Tumgik
#aka im trying to find employment and figure out what im ment to do but i cant find any work i could do and my brain is like yo
natduskfall · 1 year
Text
Kinda afraid to post this but fuck it i hope there will not be consequences.
Why do I feel like what I truly am meant to do in life is art?
Art doesn’t come easy to me. I hate drawing. I hate painting. I hate anything I create. Nothing is ever good enough. It takes me 12 hours to just sketch an idea, and even so the sketch is messy with unfinished parts. I never know how to approach any idea, or how to continue on the sketch. I struggle to imagine anything. I depend on references. I cannot draw anything without references. I cannot think of situations, scenarios, poses, angles. I will freeze and go into a loop when I have to sketch a background. And then I give up. A part of me wants so much to create. I tried quitting art so many times, but it would never last, and I always come back. I dread making art, and I tend to avoid drawing on every occasion, which in turn makes me feel depressed because “I should be drawing”. I keep thinking about applying for art education or art courses, but I also think I don’t have what it takes.

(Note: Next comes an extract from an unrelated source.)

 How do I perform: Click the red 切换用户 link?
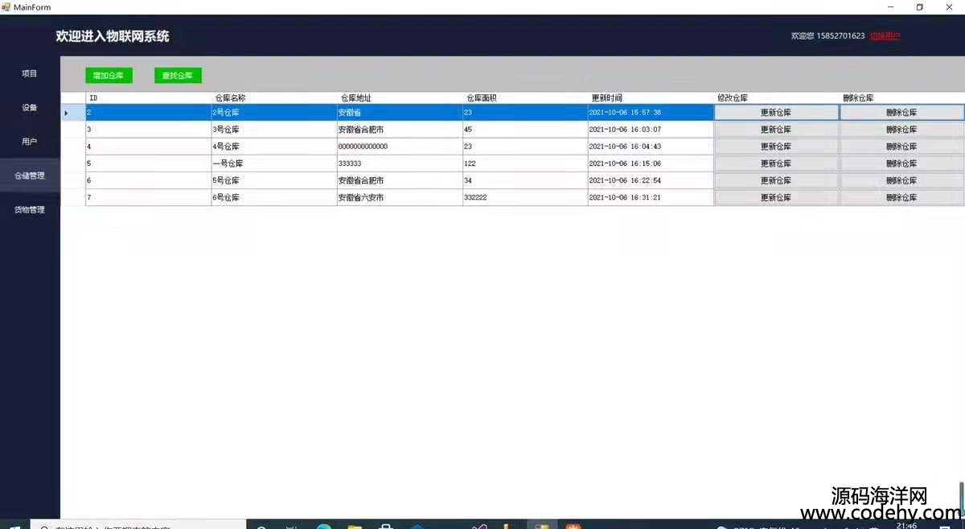point(885,36)
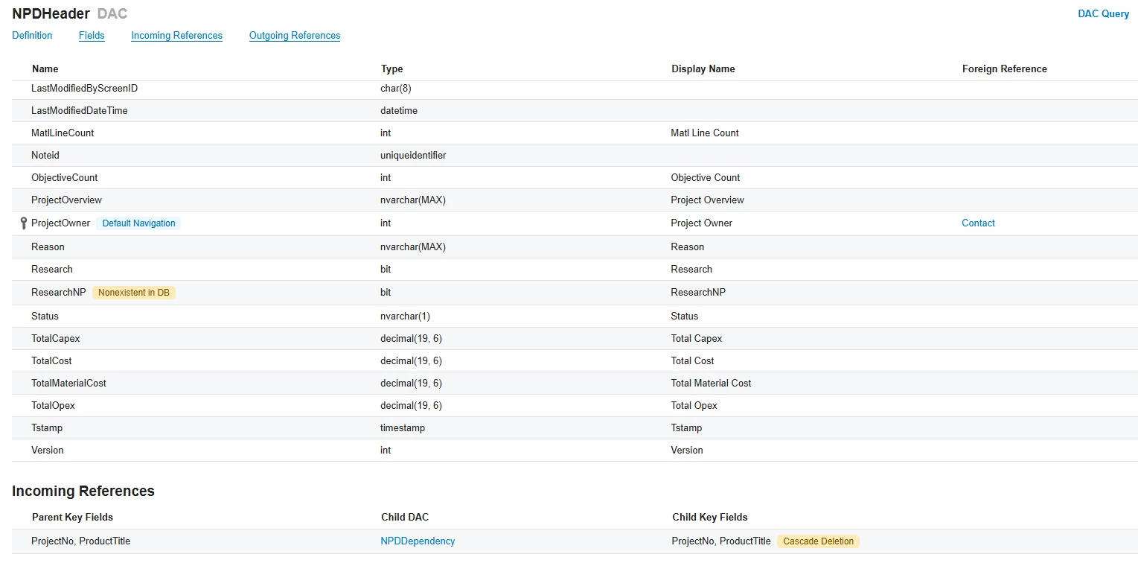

But it wasn’t always like this. When I was a child, I would draw for hours until I couldn’t bend my fingers. I would finish whole pieces in one sitting. I was capable of experimenting, relying on my intuition, coming up with poses or scenarios, and even coming up with backgrounds. I felt good with my art. Yes, I knew I needed to improve, and that my art was not very good when compared to older artists, but for me, it was enough. I couldn’t really show my art to my family members or peers, and online it never got any interaction, but I felt fulfilled. 
Things only started changing when I ended primary education, and went to secondary school. I started feeling like I don’t draw enough, and what I draw is uninspired and badly executed. I struggled to find joy in creating. I would compare my art to my classmate, and to my mutuals online, and I felt hopelessness and despair.
Even so, when I look back at the works I did in that time, they still feel so much more original, fleshed out, inspired, and spontaneous then what I’m doing now.
And I find myself desperate to find answers to what changed. How do I go back. Is there a way for me to get better? Can I get my spark back? Is there perhaps some therapy aimed at artists? Would art education help me? Do I need to work on my technique, the fundamentals, or do I need to work on my mental health, my relationship with art? What do I do?